◆ **INFORMATION SUPPLIED**
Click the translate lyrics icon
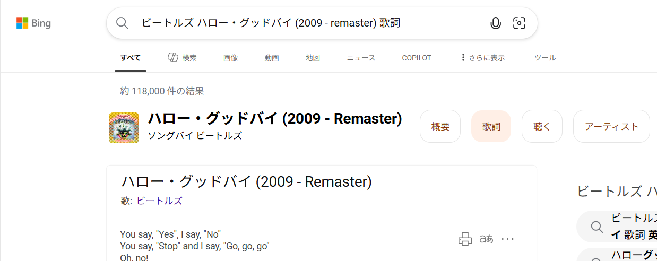 point(486,239)
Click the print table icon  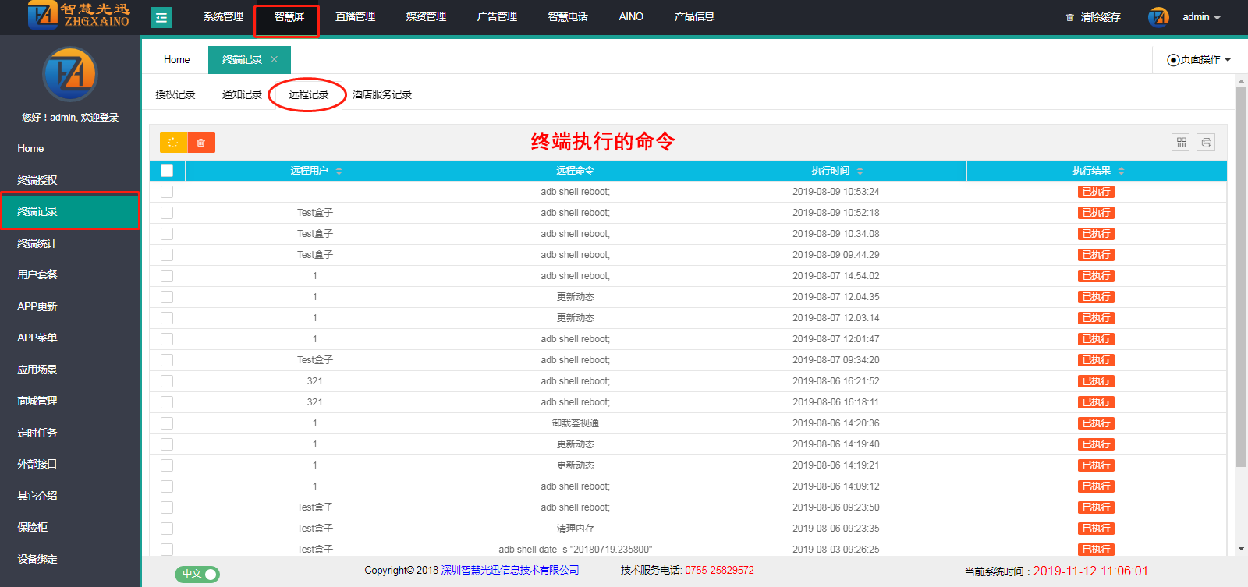[1206, 142]
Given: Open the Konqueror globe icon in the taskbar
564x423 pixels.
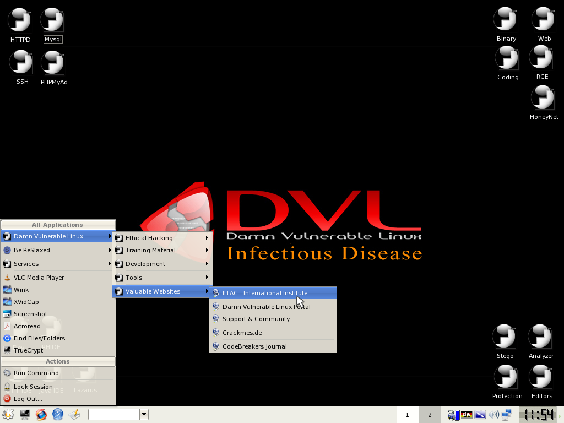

◆ **INSTRUCTIONS TO FOLLOW**
Retyping is limited to the line with "Given: Open the" and the lines after it in the material above; give them exactly and leave out the pictures.

◆ **SOLUTION TO THIS EXERCISE**
Given: Open the Konqueror globe icon in the taskbar
564x423 pixels.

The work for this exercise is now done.